Tristeza: Um aluno criado por uma avó, com sério problema de visão, na segunda série e sem saber ler. Falei com uma colega que dava aula de reforço, mandei chamar a avó, conversei com ambos e me dispus a pagar seu reforço, porém o mesmo nunca apareceu lá. No final do ano, consequentemente, foi reprovado e nunca mais o vi nem ouvi falar sobre esse aluno. Eis a questão: o que deixei de fazer por essa criança?
Desencantos: Perceber que o sistema trava a educação de qualidade, que o discurso está muito longe da prática, que a transformação social só irá acontecer a partir do momento que contarmos com cidadãos politizados, letrados de fato. Enquanto isso, a “elite intelectual” continua discursando hipocritamente e nada sai do lugar, ou seja, não há desenvolvimento. Aí eu pergunto: A quem compete de fato o projeto de transformação social?
Uma pontinha de esperança: Claro. Quando observo o povo brasileiro se articulando, se organizando, enfrentando o governo, lutando contra a corrupção, impunidade, contra todo o poder de repressão, arbitrariedade e contradições do sistema social como um todo. Não concordo com o vandalismo. Mas, convenhamos que o povo brasileiro já não aguenta mais, está cansado, esgotou a paciência, chega de desgoverno!
Encerrou o meu tempo de serviço prestado ao município enquanto educadora, mas não apagou a chama da esperança de um mundo melhor, mais justo e igualitário.
Fui pioneira de projeto político pedagógico no município, lancei a semente e hoje fico feliz quando vejo em custódia alguém trabalhando projetos interessantes. Porém, é importante entender que os projetos suscitam mudanças.
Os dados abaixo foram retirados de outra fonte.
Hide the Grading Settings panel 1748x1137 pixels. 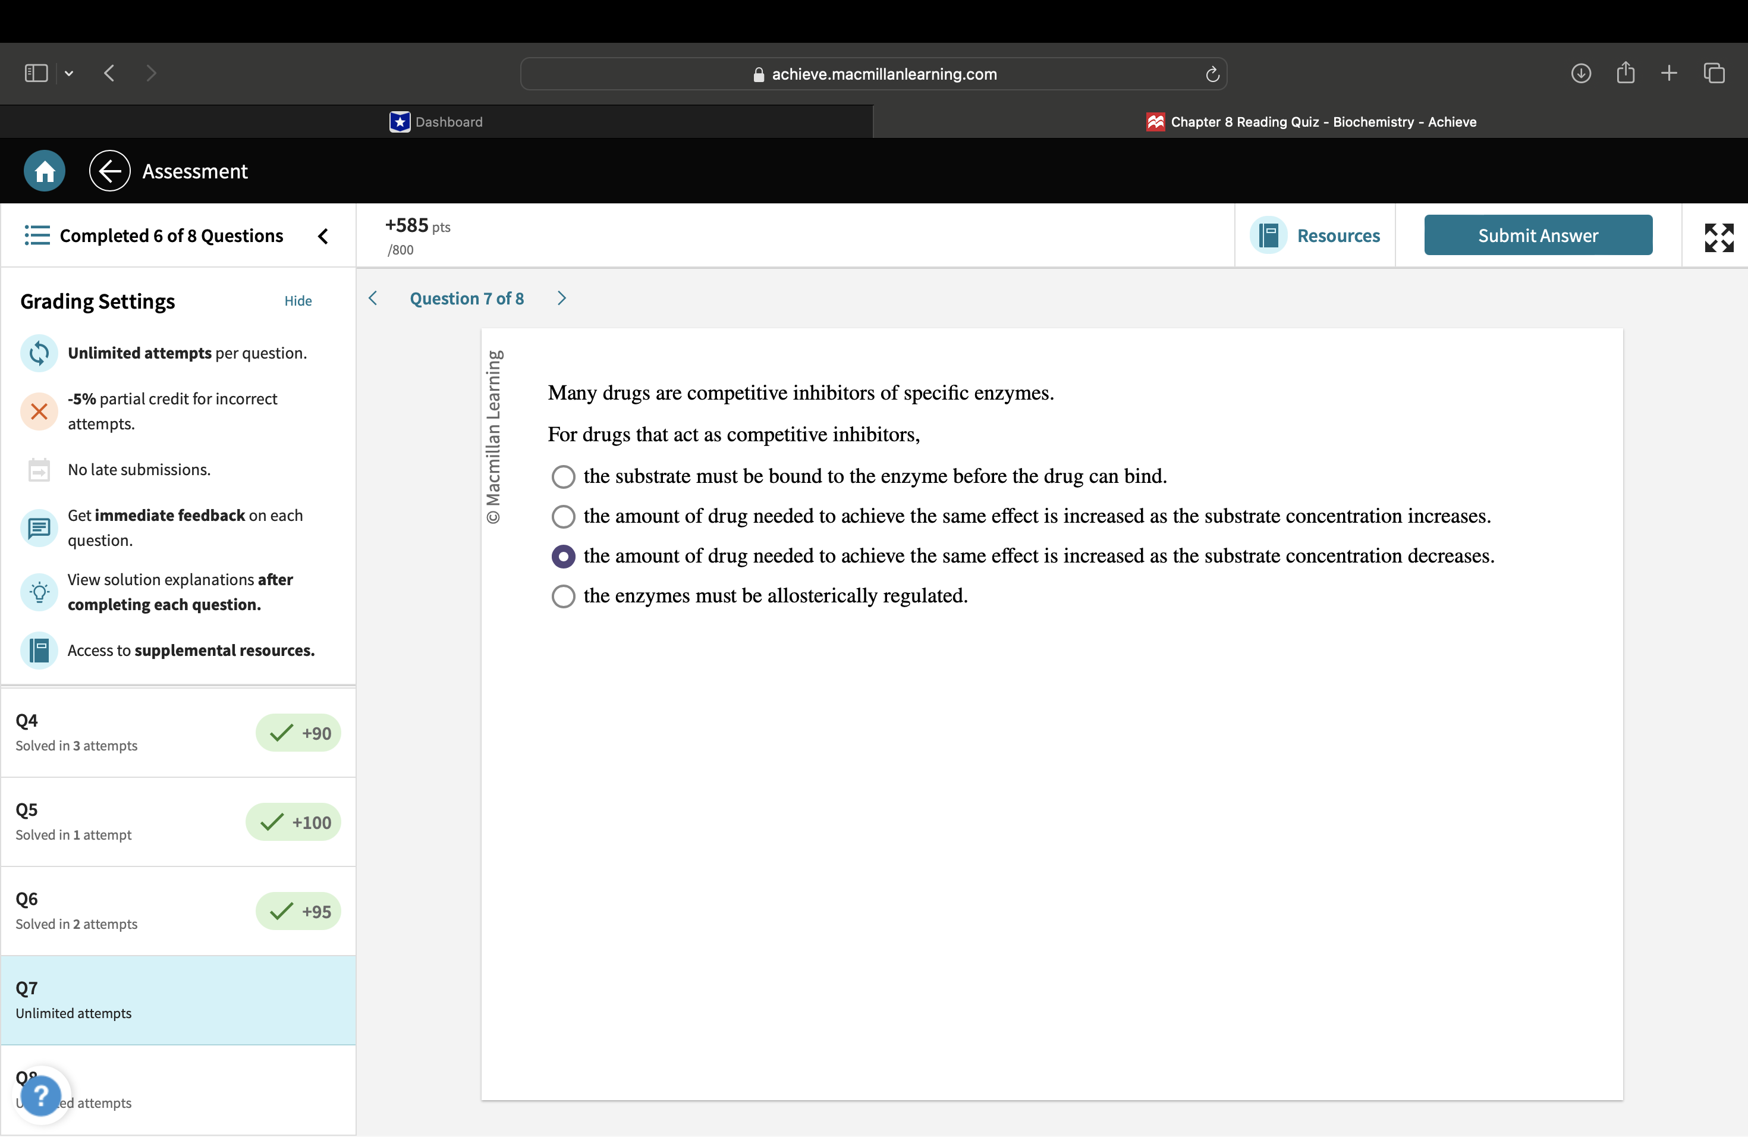(x=297, y=301)
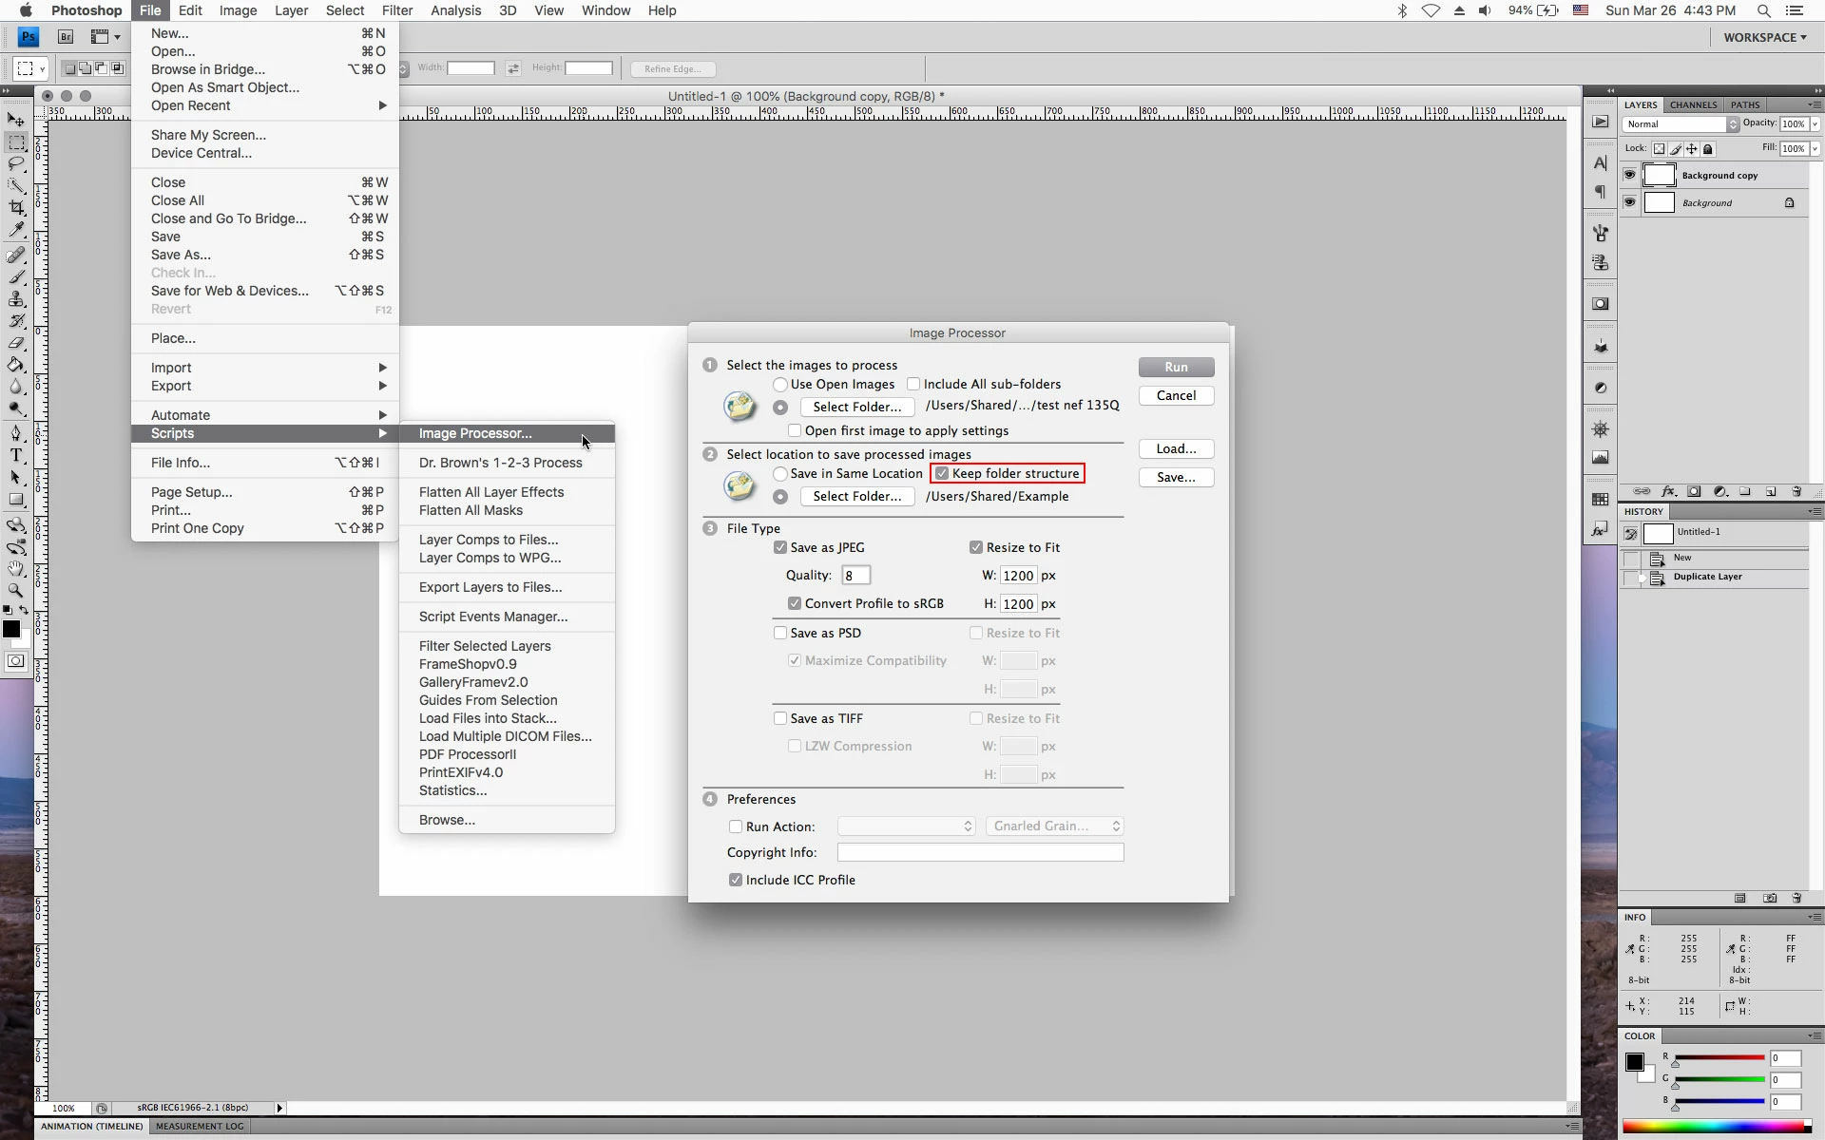
Task: Select the Crop tool
Action: (16, 207)
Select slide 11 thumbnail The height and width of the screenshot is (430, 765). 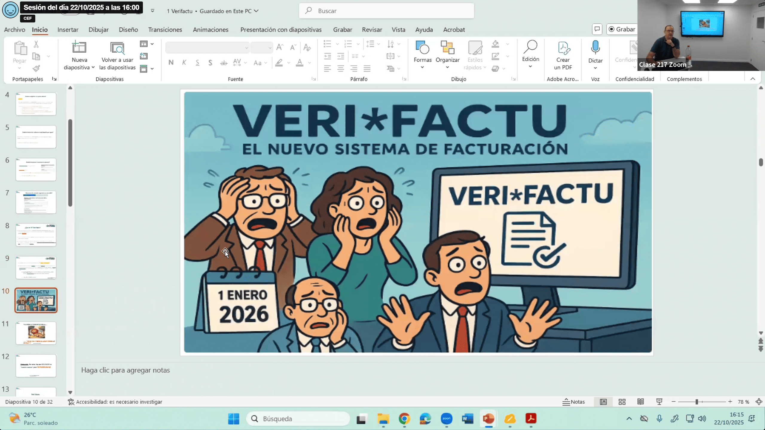coord(36,333)
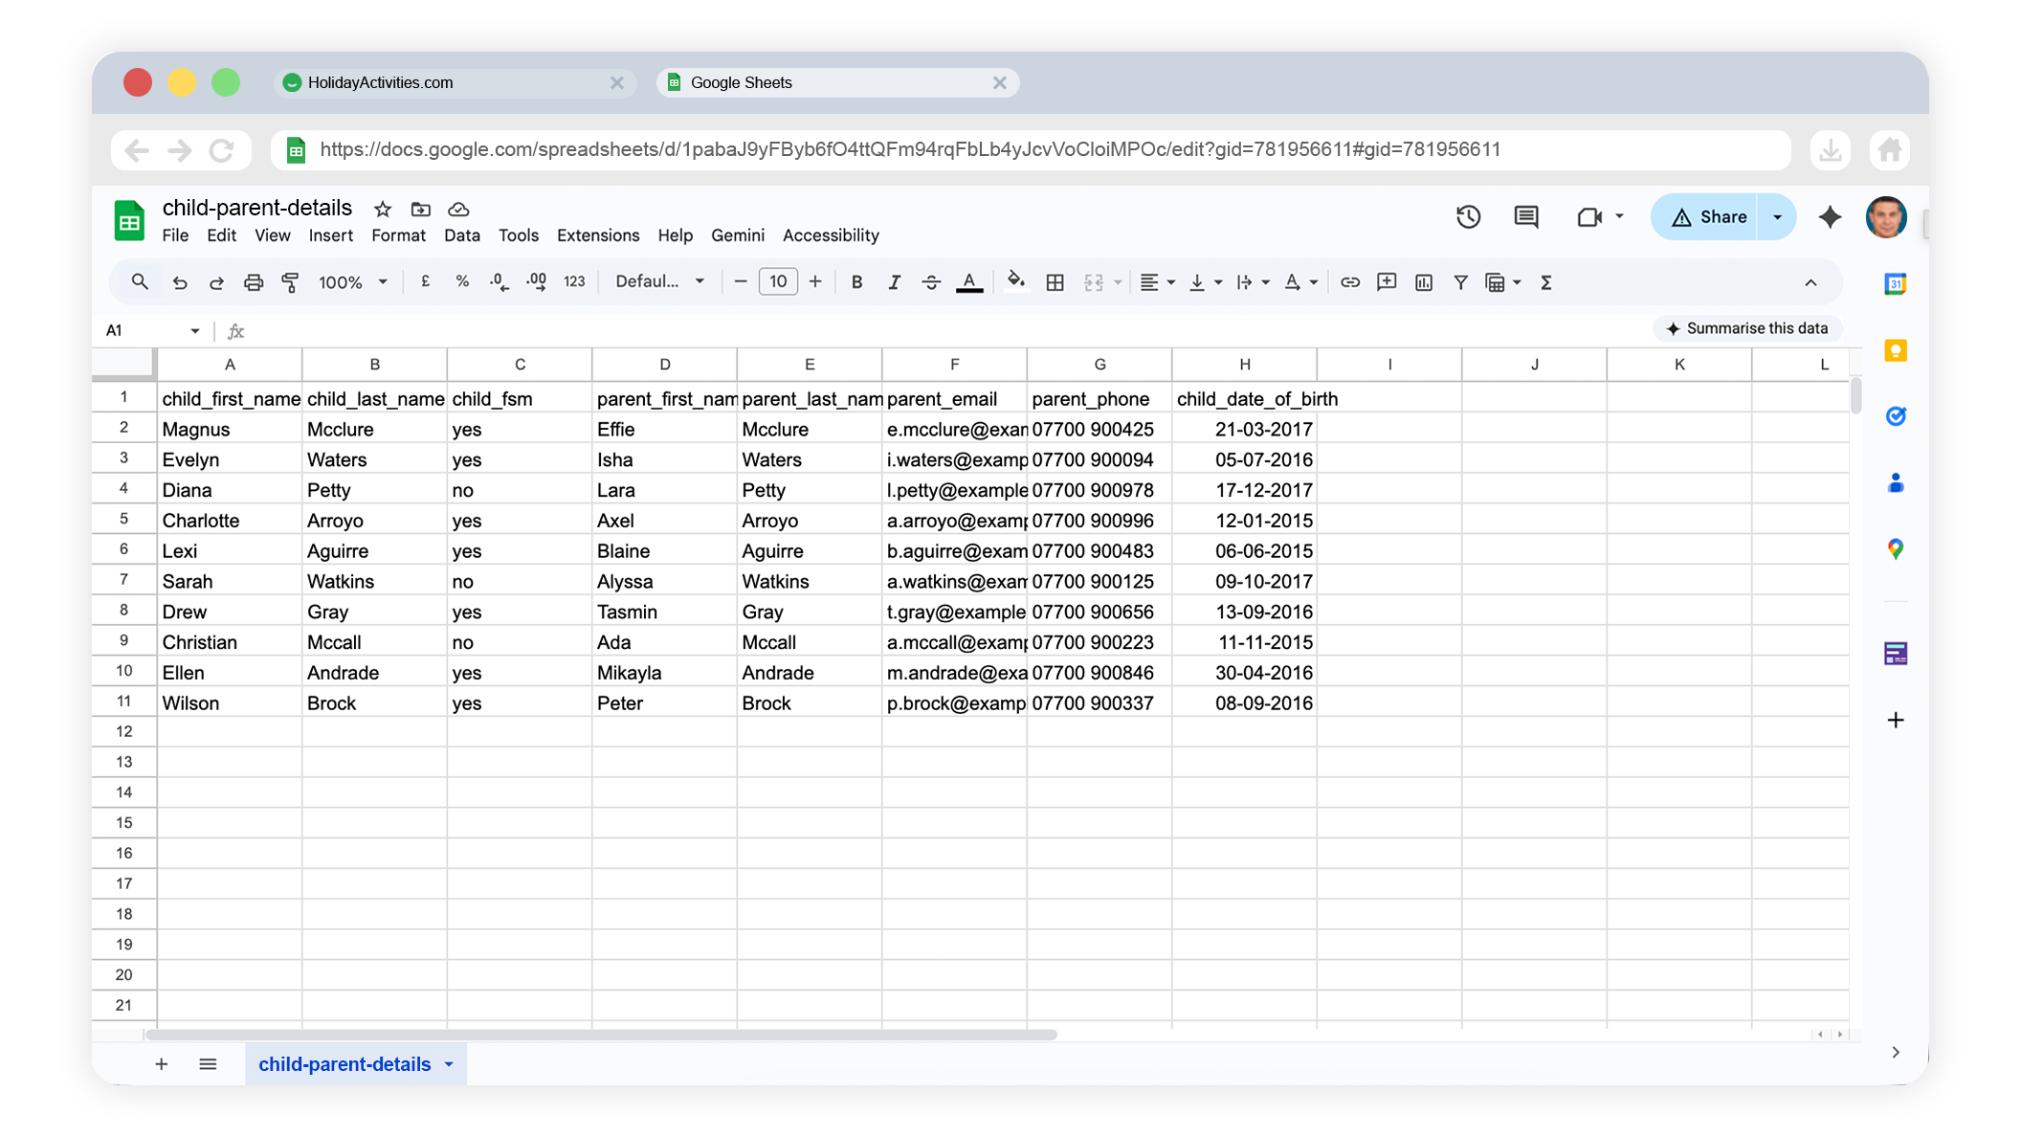Insert a chart using toolbar icon
This screenshot has width=2021, height=1137.
[1423, 282]
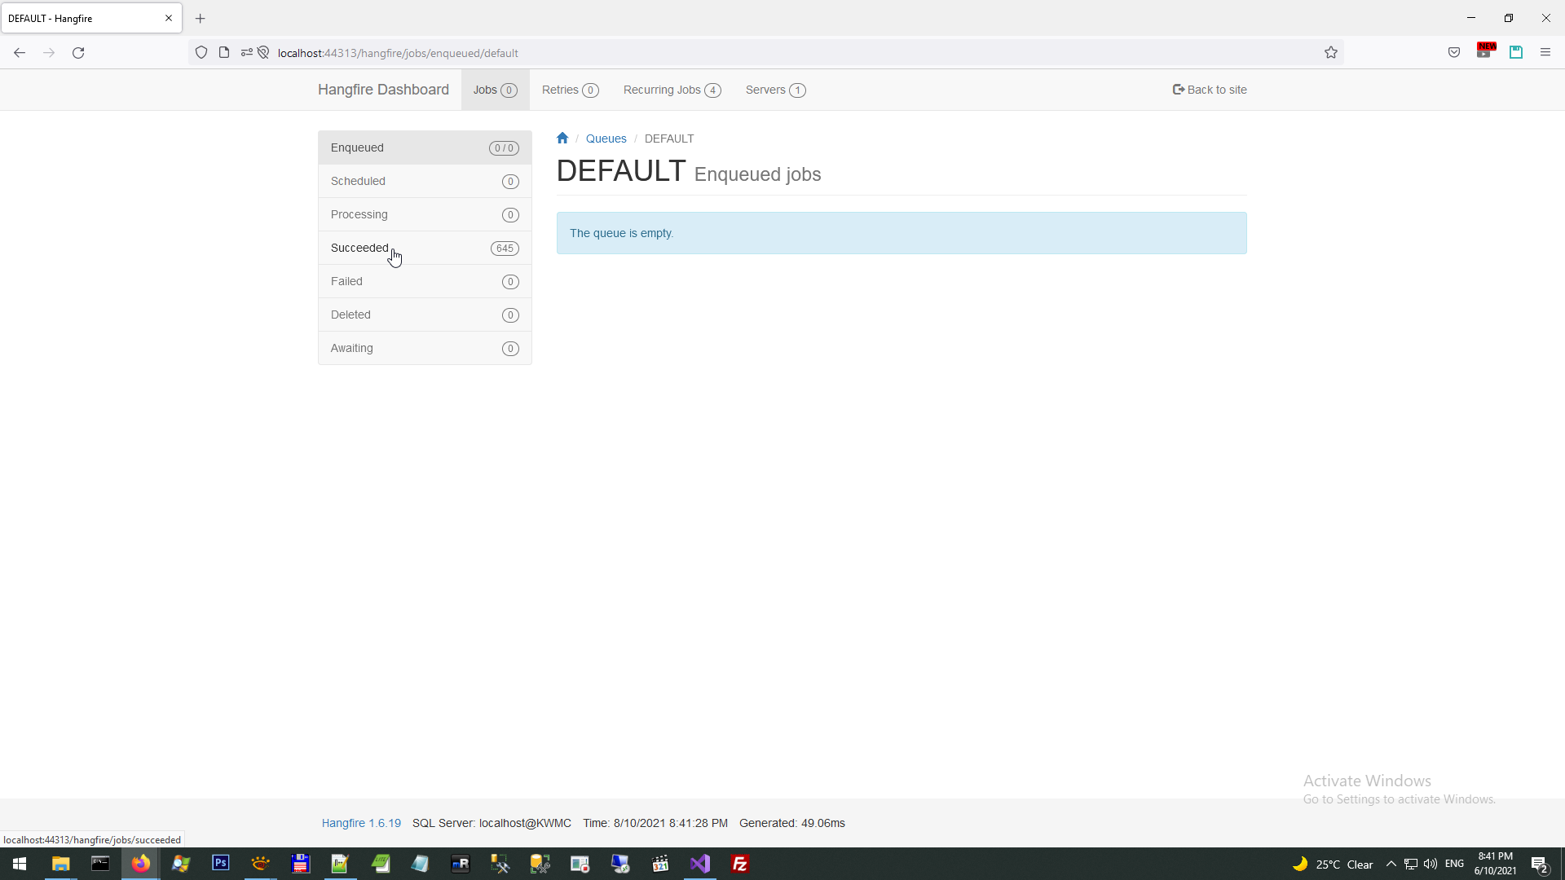
Task: Click the Save to Pocket icon
Action: pyautogui.click(x=1454, y=52)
Que a educação de qualidade não acontece pelos repasses dos encontros pedagógicos, pela teoria, sem prática, mas, sobretudo pela construção e reconstrução diária da teoria versus prática, do aprender, aprendendo, do fazer, fazendo, do participar, participando, do batalhar, batalhando, enfim.


              Feliz dia do Professor!

Um forte abraço a todos!

Luciene Pinto Simões Izidro.

           
           Custódia, 15 de outubro de 2013.